-- Begin Supplied material --

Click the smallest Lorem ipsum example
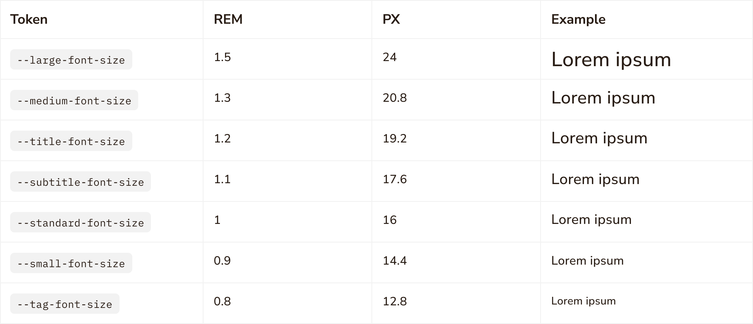 (x=583, y=301)
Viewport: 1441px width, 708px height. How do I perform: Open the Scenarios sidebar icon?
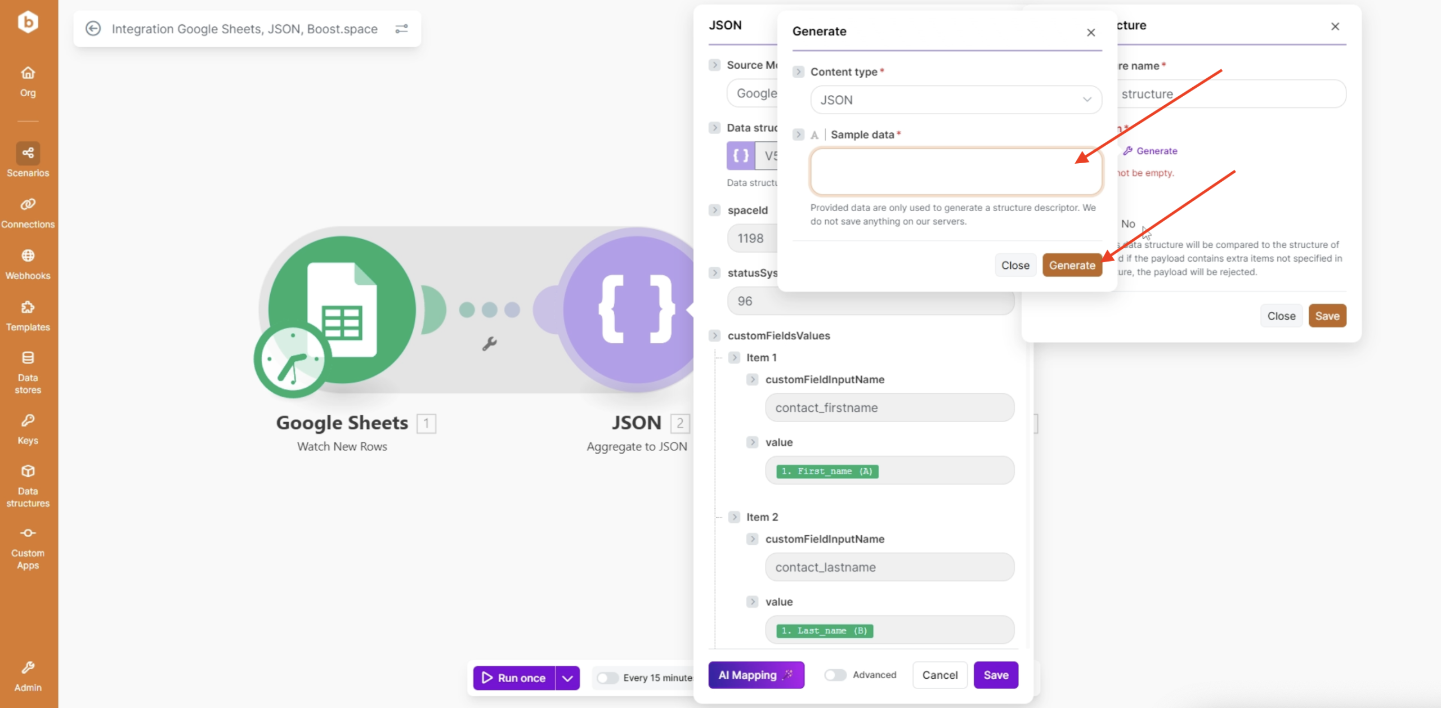[28, 153]
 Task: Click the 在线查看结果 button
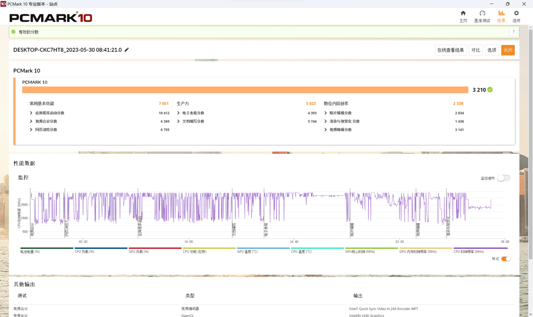[451, 50]
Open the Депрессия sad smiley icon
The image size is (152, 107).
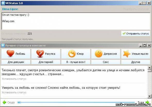point(99,54)
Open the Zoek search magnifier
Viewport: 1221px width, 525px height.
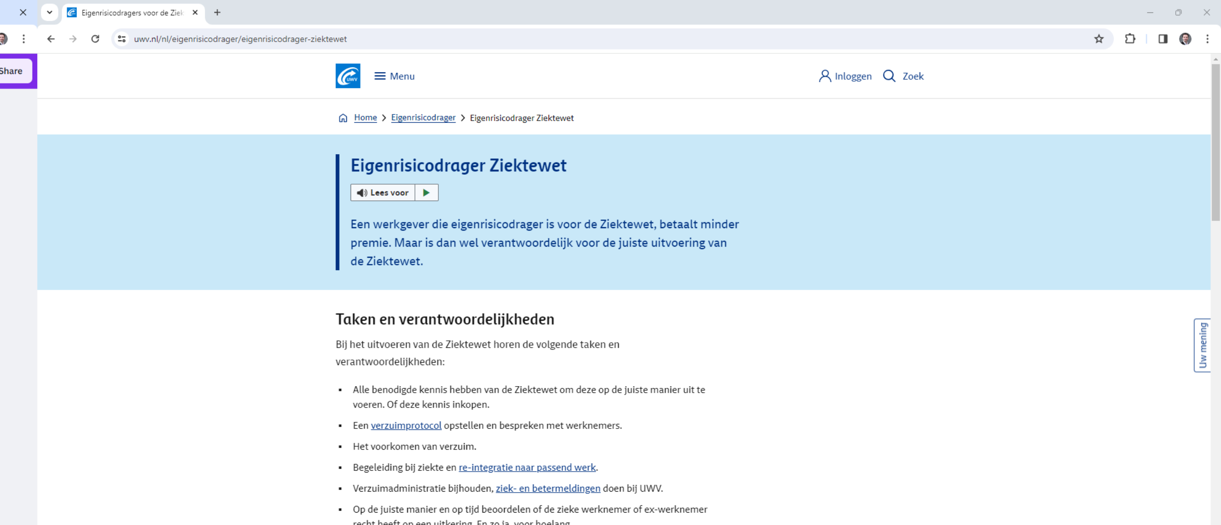(903, 76)
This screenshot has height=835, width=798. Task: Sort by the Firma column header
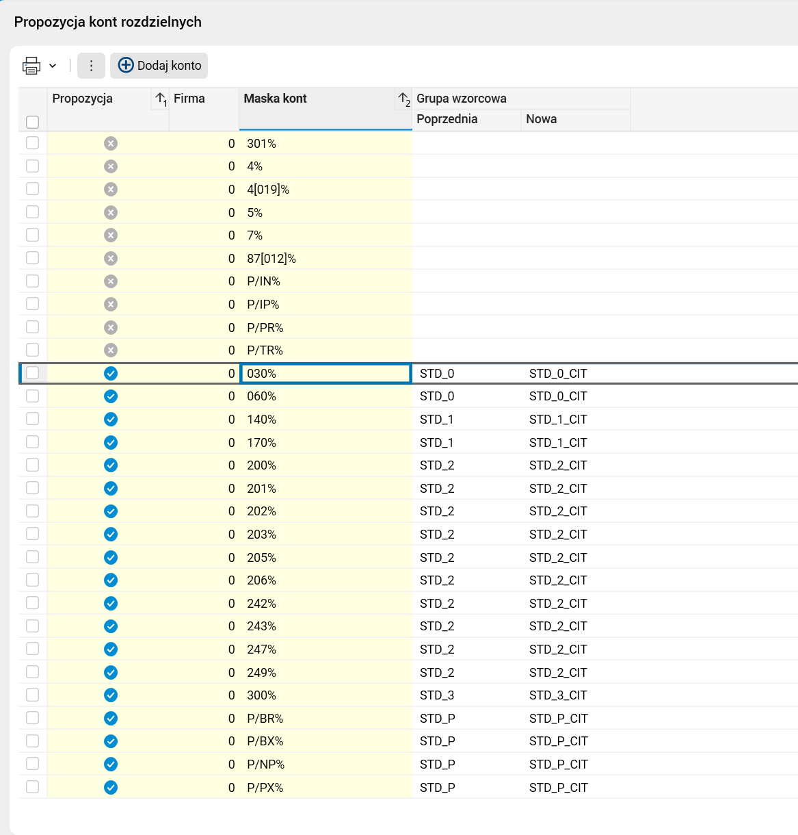189,99
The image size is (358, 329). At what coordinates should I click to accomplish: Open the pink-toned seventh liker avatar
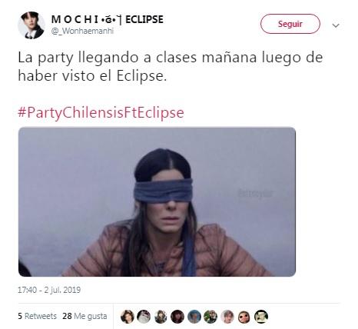click(227, 317)
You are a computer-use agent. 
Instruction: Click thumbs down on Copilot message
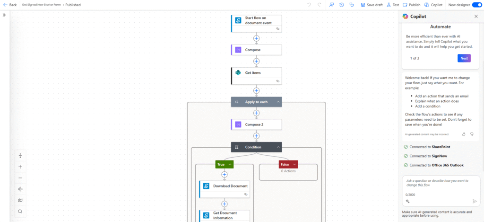471,134
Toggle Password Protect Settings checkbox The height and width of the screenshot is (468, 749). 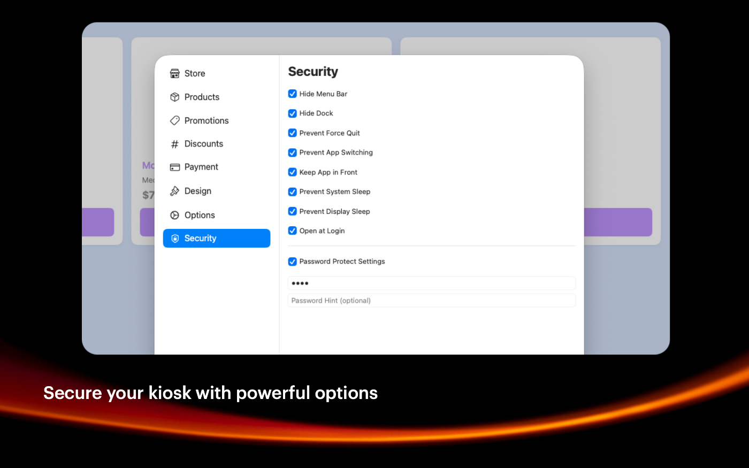coord(293,262)
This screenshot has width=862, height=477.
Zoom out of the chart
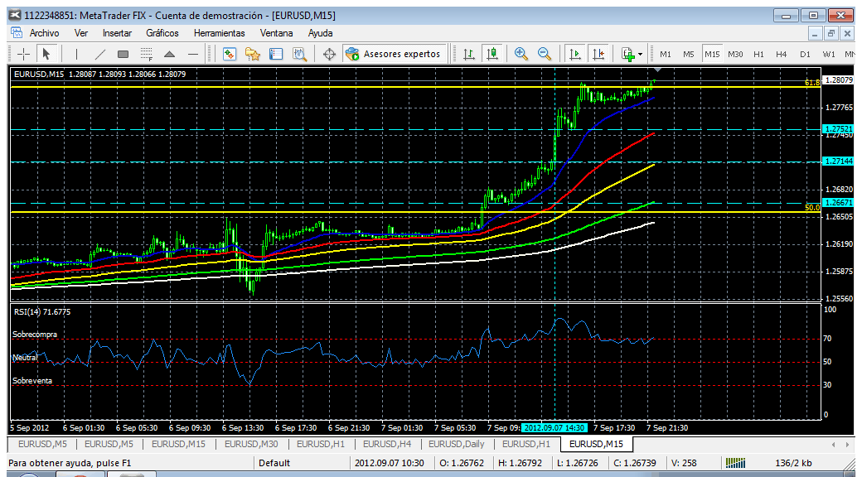(545, 54)
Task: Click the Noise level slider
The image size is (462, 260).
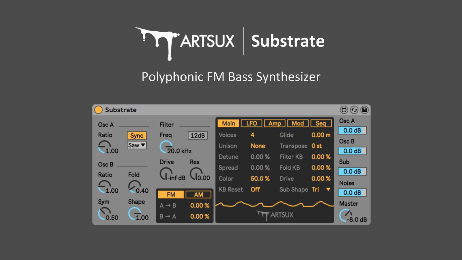Action: 352,193
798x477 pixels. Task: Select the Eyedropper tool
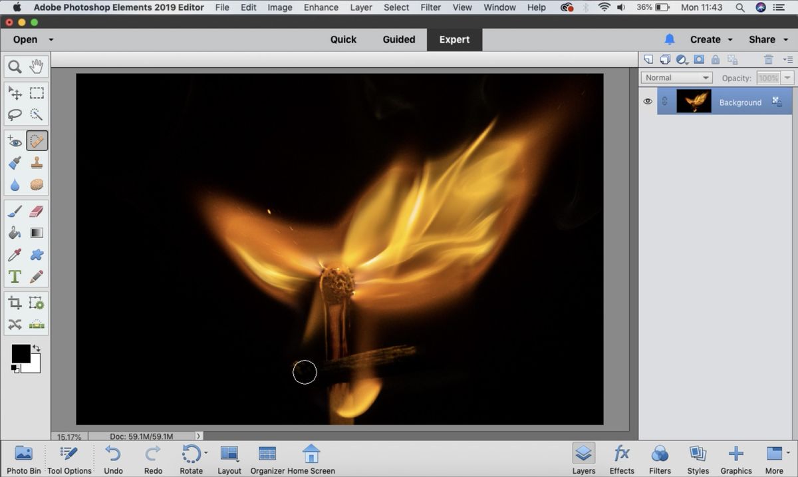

-- End Supplied material --

What to produce.
Copy out the entries between the lines holding "Viewport: 1441px width, 708px" and "point(99,54)", inclusive, with their requests unchanged, but scale the coordinates in each answer by 1.15 and round them to whole numbers, with halves rounded up. Leave the pictures out.

Task answer.
Viewport: 1441px width, 708px height. How do I perform: Open the Scenarios sidebar icon?
[32, 176]
 Task: Click the 在线查看结果 button
[519, 58]
Open the Депрессия sad smiley icon
The image size is (152, 107).
point(114,62)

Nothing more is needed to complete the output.